Several limitations of this pharmacovigilance study should be acknowledged. First, this study provides absolute numbers and disproportionality measures but not a true incidence, which cannot be calculated using the FAERS since the number of patients exposed to the drugs is unknown. Therefore, although we did not find significant differences in the reporting of SGLT2i-related AEs between adults and older adults, the incidence rate of these AEs might still be higher in the older population. Second, granular data on patients’ characteristics, comorbidities, and diabetic complications are lacking in the FAERS. To mitigate potential confounders, we included only patients with T2DM and used a restricted comparator group of NIAD other than SGLT2i, which represents a population sharing common features with SGLT2i recipients. Third, concomitant drugs may have a contributive role in the AEs occurrence. Although older adults were treated more frequently with various concomitant medications (e.g., diuretics, anti-hypertensives, and statins), we did not find differences in the AEs reporting between age groups. These findings underscore the external validity of our analysis which represents real-world settings. Finally, lack of statistical power is an inherent limitation of sub-group analysis, particularly when analyzing infrequent AEs, such as DKA and Fournier gangrene. However, the FAERS provides an opportunity to address this limitation due to its large sample size and longer follow-up compared to clinical trials. Clinical trials may also not reflect the real-world population, particularly the older population which is underrepresented. Furthermore, some of the AEs, such as DKA, are less likely to occur in closely monitored participants in the RCT setting compared to a real-world setting. Therefore, global post-marketing surveillance programs can provide essential complementary information.
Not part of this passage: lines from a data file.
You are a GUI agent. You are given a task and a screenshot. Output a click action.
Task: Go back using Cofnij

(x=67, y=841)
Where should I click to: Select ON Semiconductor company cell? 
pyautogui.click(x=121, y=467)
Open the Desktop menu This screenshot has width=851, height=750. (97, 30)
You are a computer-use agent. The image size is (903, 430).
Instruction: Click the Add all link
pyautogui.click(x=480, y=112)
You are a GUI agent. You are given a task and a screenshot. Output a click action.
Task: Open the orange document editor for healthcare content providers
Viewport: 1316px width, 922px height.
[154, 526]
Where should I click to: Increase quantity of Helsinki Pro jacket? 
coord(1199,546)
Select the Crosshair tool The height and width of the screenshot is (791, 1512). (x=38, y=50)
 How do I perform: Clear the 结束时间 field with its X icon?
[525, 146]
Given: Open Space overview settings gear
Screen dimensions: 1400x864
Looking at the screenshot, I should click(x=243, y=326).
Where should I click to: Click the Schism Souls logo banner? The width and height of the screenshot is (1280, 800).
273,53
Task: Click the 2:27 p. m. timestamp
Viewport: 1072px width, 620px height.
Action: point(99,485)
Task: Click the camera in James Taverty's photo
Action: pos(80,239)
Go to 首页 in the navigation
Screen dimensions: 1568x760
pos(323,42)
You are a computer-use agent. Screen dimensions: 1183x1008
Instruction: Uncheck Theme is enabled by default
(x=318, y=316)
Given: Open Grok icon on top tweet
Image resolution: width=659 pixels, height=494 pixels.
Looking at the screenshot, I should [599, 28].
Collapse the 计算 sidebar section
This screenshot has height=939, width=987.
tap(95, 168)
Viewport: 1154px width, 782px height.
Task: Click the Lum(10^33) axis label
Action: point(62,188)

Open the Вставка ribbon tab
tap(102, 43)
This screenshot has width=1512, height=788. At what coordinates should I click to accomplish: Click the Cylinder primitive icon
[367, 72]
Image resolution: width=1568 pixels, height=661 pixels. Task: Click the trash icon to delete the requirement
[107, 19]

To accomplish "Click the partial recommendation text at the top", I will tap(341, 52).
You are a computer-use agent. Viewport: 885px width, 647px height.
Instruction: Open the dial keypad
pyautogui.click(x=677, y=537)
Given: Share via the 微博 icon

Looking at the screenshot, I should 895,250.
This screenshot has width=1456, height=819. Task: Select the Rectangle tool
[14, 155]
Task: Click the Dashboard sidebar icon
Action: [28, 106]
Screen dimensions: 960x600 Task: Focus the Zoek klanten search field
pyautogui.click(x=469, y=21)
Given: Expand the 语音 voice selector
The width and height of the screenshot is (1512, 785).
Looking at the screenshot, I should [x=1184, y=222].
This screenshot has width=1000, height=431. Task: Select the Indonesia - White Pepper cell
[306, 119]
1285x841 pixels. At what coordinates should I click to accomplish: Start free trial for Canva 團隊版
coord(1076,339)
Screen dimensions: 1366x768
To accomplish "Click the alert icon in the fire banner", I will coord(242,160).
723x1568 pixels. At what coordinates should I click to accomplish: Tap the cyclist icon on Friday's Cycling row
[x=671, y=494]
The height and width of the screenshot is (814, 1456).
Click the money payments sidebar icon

Conclusions and clinical implications

In this post-marketing study, none of the pre-specified AEs was reported more frequently by older adult recipients of SGLT2i as compared to younger recipients. Amputations, Fournier gangrene, DKA, genitourinary infections, dehydration, nocturia, and fractures were overreported in both age groups in contemporary post-marketing surveillance data, and therefore still represent treatment safety concerns. Overall, our findings support the evidence-based utilization of SGLT2i in older adults, although careful monitoring is warranted.